Renata Burgos

Personal information
- Full name: Renata de Oliveira Burgos
- Nationality: Brazil
- Born: January 3, 1982 (age 44) Jaú, São Paulo, Brazil
- Height: 1.69 m (5 ft 7 in)
- Weight: 65 kg (143 lb)

Sport
- Sport: Swimming
- Strokes: Freestyle

Medal record
| Women's swimming |
| Representing Brazil |

= Renata Burgos =

Brazilian swimmer (born 1982)

Renata de Oliveira Burgos (born January 3, 1982, in Jaú, São Paulo) is a freestyle swimmer from Brazil. She represented her native country in the women's 4×100-metre freestyle relay at the 2004 Summer Olympics in Athens, Greece, finishing 12th and breaking the South American record with a time of 3:45.38. She's as resident of Ribeirão Preto.
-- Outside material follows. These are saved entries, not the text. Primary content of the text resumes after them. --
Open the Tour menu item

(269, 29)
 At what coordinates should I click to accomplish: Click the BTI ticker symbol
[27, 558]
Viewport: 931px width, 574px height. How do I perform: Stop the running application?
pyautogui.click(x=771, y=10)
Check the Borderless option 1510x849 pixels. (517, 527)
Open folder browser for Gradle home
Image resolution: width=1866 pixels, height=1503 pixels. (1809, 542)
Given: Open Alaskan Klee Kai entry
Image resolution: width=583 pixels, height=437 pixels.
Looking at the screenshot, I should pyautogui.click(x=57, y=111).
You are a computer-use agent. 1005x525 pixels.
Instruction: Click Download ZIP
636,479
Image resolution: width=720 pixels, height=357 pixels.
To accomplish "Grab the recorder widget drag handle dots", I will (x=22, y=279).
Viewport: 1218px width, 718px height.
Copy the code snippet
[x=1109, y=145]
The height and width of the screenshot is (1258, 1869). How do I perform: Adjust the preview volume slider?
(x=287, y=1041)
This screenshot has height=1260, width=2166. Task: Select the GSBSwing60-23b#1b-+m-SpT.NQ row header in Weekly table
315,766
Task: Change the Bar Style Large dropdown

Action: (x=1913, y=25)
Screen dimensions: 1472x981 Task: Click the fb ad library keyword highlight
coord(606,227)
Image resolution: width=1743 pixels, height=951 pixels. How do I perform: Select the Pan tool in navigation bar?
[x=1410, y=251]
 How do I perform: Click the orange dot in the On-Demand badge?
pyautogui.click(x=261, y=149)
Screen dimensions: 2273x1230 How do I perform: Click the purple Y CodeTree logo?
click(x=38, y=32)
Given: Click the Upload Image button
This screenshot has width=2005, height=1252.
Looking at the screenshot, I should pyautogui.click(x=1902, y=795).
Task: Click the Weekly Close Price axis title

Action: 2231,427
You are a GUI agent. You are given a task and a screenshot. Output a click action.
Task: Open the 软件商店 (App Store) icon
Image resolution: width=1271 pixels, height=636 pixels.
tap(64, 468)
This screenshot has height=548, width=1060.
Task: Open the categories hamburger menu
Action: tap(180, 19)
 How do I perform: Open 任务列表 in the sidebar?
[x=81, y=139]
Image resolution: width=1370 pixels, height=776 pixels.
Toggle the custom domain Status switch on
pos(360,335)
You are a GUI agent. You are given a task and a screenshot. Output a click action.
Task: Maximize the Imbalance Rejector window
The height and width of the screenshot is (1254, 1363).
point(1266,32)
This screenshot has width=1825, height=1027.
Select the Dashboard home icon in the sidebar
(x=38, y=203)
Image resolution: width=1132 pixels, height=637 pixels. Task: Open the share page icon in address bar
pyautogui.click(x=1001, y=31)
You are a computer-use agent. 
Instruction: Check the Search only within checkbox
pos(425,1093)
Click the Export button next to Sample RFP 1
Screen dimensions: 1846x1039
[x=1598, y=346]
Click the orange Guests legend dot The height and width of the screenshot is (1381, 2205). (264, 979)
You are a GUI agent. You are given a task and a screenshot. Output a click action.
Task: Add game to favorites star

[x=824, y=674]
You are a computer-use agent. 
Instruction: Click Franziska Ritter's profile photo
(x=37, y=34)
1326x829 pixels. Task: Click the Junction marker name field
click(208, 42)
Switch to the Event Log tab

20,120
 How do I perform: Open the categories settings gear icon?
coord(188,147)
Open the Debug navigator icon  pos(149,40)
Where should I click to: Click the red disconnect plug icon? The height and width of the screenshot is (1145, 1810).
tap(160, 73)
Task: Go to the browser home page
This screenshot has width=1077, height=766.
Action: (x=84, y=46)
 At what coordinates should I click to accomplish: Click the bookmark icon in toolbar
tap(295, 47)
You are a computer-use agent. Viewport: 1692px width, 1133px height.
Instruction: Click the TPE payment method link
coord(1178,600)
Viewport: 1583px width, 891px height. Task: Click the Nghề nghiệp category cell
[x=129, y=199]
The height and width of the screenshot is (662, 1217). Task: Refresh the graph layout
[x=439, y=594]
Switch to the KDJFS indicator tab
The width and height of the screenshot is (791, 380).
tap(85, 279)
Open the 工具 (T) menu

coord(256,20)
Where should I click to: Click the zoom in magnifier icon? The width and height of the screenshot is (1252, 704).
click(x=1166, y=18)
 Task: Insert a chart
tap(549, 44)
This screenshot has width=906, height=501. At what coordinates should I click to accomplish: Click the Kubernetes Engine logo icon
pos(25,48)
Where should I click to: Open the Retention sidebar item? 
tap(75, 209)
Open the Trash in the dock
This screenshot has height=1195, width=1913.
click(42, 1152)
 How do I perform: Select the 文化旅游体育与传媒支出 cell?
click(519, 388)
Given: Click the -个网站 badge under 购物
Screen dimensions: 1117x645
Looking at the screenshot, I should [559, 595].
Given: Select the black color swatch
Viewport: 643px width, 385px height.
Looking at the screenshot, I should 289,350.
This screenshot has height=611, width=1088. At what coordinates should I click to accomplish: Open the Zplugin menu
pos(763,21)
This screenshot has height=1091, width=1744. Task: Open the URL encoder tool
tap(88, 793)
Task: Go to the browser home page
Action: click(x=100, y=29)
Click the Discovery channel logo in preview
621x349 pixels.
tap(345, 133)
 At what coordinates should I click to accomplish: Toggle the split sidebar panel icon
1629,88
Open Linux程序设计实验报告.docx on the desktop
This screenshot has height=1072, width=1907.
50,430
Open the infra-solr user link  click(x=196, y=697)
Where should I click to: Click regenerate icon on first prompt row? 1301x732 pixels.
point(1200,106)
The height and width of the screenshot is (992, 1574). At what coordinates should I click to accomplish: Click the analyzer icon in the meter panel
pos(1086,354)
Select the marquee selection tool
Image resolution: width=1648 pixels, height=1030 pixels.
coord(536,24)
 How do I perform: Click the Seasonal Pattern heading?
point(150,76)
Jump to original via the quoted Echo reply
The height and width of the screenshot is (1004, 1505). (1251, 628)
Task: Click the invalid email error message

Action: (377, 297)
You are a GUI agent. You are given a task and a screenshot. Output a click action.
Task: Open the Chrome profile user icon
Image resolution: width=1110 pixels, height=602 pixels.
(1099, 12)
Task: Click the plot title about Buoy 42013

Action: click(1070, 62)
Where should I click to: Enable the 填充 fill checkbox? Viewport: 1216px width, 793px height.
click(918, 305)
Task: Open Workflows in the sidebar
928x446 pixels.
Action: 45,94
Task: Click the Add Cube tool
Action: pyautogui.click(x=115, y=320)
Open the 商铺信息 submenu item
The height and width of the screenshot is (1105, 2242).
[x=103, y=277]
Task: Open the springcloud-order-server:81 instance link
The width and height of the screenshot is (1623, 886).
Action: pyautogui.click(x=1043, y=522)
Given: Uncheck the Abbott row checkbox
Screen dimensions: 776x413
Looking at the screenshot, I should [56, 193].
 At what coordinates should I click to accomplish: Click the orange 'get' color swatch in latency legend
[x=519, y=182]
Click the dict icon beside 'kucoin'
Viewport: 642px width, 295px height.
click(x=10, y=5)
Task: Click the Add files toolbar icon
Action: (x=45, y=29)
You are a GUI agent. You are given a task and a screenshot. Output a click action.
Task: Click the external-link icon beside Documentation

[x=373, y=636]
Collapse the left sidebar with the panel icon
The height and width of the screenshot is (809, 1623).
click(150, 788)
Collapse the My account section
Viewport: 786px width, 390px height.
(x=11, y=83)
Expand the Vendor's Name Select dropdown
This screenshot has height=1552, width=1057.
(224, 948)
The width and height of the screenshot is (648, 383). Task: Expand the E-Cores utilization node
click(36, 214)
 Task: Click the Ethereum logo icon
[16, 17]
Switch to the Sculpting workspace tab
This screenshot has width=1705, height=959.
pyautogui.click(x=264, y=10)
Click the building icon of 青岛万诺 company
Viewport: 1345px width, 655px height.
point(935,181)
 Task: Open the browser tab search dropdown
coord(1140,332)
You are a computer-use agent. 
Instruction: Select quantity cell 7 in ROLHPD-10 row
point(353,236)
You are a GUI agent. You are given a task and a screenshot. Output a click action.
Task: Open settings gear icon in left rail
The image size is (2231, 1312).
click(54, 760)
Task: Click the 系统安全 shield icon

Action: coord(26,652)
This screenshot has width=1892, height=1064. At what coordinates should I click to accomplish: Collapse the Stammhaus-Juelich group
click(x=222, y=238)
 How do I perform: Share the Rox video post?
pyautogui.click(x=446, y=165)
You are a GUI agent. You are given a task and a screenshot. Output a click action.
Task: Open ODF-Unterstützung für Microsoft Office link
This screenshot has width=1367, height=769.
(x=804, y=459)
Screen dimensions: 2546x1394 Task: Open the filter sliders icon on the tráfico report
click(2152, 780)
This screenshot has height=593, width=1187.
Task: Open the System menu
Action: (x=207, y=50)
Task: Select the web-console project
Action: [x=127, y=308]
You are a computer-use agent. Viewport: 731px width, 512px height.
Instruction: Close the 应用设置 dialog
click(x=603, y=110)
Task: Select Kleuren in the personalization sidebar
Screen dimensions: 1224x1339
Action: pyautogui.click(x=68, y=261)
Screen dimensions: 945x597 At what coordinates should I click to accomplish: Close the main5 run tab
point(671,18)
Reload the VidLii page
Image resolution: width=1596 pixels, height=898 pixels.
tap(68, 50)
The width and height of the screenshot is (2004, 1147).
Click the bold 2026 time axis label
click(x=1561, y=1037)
Participating in the 2006 Pan Pacific Swimming Championships, in Victoria, Burgos finished 10th in the 50-metre freestyle, 40th in the 100-metre freestyle, and 45th in the 200-metre freestyle.

==Doping Suspension==

Tested positive for the substance Stanozolol and given a two-year suspension by the Brazilian Swimming Confederation commencing December 14, 2006. She was guaranteed in 2007 World Aquatics Championships, and would participate in the 2007 Pan American Games. Burgos was caught after a test conducted during the Brazilian Championship, in December 2006, when she won the gold medal in the 50-metre freestyle with the best time of her career: 25.56 seconds.

==Return==

Burgos returned to swimming in 2009. In 2011, would participate in decision-time for vacancy for the 2011 Pan American Games and 2011 World Aquatics Championships, however, she contracted dengue and got no vacancy in these competitions.